I also still struggle greatly in adulthood to distinguish anxiety and excitement and I don’t like surprises either! So I absolutely understand this. My DP does still like to surprise me for my birthday but he will say something like, “I’ve gotten you a record from the list of albums you would like to own on vinyl” then the surprise is which one, rather than that it could be anything.

A present not being a surprise at all, in my opinion, is a very reasonable adjustment to make. Even as OP said, her sticking to ten presents I do not think is unreasonable when she says that those presents can be big or small. It gives the child an element of control and expectation that absolutely makes it easier.

If this extended in the same way to Easter (IE: 10 items for Easter. 3 large eggs, 2 small, a Lindt bunny, a bag of mini eggs, a cream egg ECT.) then this would also be reasonable. Where it becomes unreasonable is the child dictating that it must be 10 of the large full Easter eggs. That then translates to needing ten presents at Christmas, each just as big/exciting/expensive as the last.

It’s not 10 big eggs - it’s 10 Easter eggs . So an egg in a box . I don’t just get 10 small and he is used to that , but realistically I could . Usually I’ll get some of the others because the little ones don’t have chocolate bars . But not small hollow eggs . They have to be in a box to be considered Easter eggs to him.

He did ask this year if he could have one of the really large ones ( £10-15 ones ) . I said no . Even if I could afford that I wouldn’t , as I get myself committed to that each year then. I said he could have one but then he wouldn’t have 10 eggs . He chose to buy himself one, before Easter , then shared it with everyone . He also told me it was a rip off 🤣

OP posts:
DidYouEverGoBack · 22/04/2025 11:59

You need to stop caring what other people think. Why do you care? I buy my children whatever I want and it’s no one else’s business.

Pinkbleach · 22/04/2025 12:01

Gundogday · 22/04/2025 11:57

Ten eggs does sound a lot, but actually if there’s only one large one, and the rest are small, that’s not so bad, although seven of the £2.30 is quite a lot.

I wouldn’t usually get 7 of those - they would usually be those £1.50 ones ( that go to 75p in Morrisons in the run up ) but I left it late , Asda had none of them . I thought paying an extra 80p each - so around £10 extra total - was worth it to allow me to just get them all at once and out of the way.

It was a good thing I did as over the week I went to a few supermarkets and noticed I didn’t see any of the little ones aside from a few random milky bar ones . The only place o saw these little ones that weren’t milky bar, were in my local newsagent and they were £2.50 each !

OP posts:
RedSkyDelights · 22/04/2025 12:01

Pinkbleach · 22/04/2025 11:53

I am interested - it seems it is extravagant. I’m not going to change what I do , that wasn’t the point of the post . But maybe it will stop me being defensive if people tell me it’s extravagant .

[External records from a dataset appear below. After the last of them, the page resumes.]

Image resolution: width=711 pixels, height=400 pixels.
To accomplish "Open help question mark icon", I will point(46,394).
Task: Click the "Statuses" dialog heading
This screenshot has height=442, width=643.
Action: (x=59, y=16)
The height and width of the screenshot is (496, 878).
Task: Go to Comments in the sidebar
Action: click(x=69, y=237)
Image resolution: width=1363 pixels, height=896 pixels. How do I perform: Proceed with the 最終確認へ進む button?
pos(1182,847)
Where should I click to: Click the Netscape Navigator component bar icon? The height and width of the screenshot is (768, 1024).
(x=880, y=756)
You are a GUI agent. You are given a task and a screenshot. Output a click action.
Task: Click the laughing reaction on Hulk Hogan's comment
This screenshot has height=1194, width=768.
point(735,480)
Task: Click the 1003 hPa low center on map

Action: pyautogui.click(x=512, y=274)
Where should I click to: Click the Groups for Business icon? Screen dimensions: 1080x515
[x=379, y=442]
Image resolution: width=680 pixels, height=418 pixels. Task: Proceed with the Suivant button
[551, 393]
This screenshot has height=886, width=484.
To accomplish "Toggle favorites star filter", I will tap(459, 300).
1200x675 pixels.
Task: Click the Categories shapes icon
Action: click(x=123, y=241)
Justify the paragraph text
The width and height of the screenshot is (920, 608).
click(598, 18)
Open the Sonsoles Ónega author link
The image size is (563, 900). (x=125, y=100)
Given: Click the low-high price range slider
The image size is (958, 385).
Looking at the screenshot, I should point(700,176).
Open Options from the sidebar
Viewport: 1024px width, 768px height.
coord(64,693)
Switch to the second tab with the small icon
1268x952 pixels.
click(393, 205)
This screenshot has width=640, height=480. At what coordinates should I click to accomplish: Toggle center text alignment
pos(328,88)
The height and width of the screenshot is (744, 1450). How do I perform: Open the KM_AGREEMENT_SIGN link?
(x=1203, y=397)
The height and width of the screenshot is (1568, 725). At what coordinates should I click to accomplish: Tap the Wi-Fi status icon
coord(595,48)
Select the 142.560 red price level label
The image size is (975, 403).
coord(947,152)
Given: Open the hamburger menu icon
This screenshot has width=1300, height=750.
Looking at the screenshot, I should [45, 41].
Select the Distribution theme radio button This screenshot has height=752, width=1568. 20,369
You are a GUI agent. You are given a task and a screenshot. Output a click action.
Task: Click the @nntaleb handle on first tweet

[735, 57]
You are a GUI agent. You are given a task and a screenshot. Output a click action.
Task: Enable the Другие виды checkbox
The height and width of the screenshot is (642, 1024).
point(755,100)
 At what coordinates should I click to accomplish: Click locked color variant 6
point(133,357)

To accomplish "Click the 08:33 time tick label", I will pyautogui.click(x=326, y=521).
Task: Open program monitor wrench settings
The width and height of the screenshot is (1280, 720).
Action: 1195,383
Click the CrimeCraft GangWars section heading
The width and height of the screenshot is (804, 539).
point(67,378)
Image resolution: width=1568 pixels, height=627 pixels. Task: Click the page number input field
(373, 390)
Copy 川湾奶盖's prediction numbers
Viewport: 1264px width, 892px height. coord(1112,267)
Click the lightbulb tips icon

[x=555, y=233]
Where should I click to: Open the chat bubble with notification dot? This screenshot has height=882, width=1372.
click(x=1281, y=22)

You could buy your child 1 creme egg and some people would still think it was extravagant. Own your decision. You are sure this is the right thing for you / your child so say "yes, it's a lot of chocolate, but worth it for us".

mummyh2016 · 22/04/2025 12:04

OP I voted YABU but honestly thinking about it I would definitely buy this many eggs if it would prevent a meltdown for an autistic child.